## [TASK OBJECTIVE]
Reproduce the data verbatim, beginning with its first line and continuing through the line containing "The image size is (429, 735). (41, 672)", with both of those lines included and nothing that follows.
╭─ RECORDS PROVIDED
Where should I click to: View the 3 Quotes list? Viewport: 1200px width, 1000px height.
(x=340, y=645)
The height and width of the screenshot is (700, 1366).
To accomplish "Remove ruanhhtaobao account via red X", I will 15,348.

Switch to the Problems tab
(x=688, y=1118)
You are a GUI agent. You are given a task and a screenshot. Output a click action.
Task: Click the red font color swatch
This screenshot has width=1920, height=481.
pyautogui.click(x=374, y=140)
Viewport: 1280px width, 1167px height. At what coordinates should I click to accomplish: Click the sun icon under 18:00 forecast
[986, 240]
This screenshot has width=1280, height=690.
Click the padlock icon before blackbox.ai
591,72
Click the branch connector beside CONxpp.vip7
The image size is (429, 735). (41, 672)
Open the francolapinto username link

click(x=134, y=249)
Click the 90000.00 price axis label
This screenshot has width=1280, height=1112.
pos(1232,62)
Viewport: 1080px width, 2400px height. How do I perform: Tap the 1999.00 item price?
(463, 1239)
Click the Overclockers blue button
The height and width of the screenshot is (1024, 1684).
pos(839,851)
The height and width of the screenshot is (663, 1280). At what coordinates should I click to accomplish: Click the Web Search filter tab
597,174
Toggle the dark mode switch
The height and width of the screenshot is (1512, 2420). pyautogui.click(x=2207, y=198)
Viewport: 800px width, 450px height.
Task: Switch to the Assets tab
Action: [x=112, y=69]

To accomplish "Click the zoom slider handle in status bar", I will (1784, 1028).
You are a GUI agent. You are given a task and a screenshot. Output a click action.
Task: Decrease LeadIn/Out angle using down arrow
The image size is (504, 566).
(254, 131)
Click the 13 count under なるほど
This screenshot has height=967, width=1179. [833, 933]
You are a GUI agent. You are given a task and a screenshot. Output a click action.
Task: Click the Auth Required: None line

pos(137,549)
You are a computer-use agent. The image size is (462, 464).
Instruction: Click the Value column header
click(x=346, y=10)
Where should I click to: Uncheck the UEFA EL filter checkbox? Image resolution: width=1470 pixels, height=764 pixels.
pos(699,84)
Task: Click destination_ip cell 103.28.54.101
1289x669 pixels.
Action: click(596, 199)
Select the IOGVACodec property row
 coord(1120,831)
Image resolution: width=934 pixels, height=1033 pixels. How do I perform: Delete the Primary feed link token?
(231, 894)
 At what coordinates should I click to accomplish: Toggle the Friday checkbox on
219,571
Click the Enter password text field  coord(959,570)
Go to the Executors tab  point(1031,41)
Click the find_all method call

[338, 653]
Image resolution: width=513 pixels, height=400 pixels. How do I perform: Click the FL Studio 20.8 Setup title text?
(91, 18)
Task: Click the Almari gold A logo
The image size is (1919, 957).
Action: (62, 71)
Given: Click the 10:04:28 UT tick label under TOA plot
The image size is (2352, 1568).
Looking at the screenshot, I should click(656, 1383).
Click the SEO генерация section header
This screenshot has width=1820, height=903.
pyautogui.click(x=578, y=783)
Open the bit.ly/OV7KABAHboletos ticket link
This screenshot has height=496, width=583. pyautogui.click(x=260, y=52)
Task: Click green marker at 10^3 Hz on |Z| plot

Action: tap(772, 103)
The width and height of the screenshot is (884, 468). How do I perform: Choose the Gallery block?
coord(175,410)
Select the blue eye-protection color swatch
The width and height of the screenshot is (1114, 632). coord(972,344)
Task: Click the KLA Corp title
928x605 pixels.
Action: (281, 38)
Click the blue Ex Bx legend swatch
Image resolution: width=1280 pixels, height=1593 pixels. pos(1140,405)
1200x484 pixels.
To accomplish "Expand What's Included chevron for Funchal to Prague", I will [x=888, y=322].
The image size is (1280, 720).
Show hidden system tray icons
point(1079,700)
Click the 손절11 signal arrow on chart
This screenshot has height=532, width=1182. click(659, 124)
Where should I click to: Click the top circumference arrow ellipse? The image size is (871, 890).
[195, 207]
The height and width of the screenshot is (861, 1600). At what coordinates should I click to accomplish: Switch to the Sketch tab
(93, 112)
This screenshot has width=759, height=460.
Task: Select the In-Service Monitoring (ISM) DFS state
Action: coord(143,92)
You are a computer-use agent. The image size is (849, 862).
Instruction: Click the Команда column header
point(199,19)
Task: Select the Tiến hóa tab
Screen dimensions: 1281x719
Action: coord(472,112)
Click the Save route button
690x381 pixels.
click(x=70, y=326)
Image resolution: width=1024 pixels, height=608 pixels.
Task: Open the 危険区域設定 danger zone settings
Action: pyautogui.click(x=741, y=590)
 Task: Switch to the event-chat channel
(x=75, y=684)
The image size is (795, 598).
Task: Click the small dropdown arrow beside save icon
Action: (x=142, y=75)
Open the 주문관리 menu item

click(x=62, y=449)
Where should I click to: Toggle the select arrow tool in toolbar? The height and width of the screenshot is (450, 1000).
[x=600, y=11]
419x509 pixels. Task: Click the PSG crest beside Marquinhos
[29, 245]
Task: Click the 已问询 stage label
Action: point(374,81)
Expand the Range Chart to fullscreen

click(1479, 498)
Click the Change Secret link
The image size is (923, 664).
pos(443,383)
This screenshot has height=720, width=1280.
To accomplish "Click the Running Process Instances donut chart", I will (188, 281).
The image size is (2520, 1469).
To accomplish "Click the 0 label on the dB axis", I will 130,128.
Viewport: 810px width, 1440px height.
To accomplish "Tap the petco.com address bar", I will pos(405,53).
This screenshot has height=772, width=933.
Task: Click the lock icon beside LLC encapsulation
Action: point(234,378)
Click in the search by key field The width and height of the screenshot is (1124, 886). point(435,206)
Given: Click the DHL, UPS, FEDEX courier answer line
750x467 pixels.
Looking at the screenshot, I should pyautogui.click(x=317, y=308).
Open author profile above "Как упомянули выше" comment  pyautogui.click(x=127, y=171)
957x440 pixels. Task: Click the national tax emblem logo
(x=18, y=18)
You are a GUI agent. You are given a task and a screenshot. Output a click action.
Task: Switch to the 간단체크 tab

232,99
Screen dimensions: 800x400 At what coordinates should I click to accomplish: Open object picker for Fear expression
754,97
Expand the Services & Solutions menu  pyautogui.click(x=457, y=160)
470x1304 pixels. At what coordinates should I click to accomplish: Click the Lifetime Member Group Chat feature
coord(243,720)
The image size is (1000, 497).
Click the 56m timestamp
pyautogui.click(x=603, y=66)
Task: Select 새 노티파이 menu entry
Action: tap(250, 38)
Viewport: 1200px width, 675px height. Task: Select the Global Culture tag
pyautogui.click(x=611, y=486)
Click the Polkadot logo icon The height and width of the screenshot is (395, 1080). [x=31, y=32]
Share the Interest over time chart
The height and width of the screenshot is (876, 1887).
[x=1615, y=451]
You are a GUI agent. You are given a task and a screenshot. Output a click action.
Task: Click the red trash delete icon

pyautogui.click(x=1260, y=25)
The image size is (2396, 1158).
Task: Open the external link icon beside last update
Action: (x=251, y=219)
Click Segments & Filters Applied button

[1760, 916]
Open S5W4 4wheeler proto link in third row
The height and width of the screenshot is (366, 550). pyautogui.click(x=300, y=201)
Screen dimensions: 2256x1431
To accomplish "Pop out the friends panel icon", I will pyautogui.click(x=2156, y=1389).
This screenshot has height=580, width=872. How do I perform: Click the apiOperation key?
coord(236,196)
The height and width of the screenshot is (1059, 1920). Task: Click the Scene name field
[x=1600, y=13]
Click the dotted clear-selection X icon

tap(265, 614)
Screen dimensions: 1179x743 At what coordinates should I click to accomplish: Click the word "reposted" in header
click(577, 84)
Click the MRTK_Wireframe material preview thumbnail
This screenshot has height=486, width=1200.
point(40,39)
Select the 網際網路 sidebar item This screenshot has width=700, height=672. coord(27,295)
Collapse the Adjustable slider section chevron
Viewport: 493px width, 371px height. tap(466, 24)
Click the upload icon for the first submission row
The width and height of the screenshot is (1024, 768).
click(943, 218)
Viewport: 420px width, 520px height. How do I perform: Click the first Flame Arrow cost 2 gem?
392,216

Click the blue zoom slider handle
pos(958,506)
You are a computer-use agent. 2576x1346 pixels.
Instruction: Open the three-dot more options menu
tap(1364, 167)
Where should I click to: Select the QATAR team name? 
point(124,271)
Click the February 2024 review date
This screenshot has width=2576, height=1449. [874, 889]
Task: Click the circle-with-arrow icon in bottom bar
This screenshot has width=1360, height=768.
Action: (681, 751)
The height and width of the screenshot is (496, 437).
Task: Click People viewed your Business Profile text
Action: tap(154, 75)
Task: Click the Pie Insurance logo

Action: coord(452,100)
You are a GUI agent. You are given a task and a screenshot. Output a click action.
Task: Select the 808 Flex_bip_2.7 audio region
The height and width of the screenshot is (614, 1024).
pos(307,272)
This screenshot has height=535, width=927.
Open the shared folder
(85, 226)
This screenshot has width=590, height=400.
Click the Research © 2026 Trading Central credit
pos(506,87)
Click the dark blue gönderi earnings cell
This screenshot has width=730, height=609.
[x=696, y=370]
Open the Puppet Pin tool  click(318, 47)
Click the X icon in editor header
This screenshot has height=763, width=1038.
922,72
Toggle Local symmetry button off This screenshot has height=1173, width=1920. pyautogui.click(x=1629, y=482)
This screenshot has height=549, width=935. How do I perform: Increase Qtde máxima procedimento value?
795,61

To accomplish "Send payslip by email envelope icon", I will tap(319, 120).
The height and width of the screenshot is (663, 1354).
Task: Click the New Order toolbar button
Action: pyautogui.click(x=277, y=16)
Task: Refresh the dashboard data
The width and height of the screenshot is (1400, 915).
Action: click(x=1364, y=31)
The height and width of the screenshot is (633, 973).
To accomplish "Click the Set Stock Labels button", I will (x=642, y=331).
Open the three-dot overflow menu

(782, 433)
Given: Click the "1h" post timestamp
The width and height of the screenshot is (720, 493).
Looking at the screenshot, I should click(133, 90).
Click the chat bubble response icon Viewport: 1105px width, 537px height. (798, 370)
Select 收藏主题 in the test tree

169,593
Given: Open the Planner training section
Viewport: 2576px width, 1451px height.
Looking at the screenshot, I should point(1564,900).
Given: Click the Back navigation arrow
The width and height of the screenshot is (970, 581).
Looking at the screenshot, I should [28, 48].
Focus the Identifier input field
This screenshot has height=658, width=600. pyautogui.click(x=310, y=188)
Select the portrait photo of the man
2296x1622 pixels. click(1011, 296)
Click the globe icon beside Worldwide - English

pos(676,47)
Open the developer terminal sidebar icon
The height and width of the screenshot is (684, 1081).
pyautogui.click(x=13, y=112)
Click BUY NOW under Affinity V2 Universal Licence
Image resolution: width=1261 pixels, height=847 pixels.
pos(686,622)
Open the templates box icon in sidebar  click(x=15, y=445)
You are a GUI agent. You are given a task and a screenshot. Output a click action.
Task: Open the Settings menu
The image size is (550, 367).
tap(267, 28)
╰─
## [RESULT]
Where should I click to: View the 3 Quotes list? Viewport: 1200px width, 1000px height.
(x=340, y=645)
The height and width of the screenshot is (700, 1366).
To accomplish "Remove ruanhhtaobao account via red X", I will 15,348.

Switch to the Problems tab
(x=688, y=1118)
You are a GUI agent. You are given a task and a screenshot. Output a click action.
Task: Click the red font color swatch
This screenshot has width=1920, height=481.
pyautogui.click(x=374, y=140)
Viewport: 1280px width, 1167px height. At what coordinates should I click to accomplish: Click the sun icon under 18:00 forecast
[986, 240]
This screenshot has width=1280, height=690.
Click the padlock icon before blackbox.ai
591,72
Click the branch connector beside CONxpp.vip7
The image size is (429, 735). (41, 672)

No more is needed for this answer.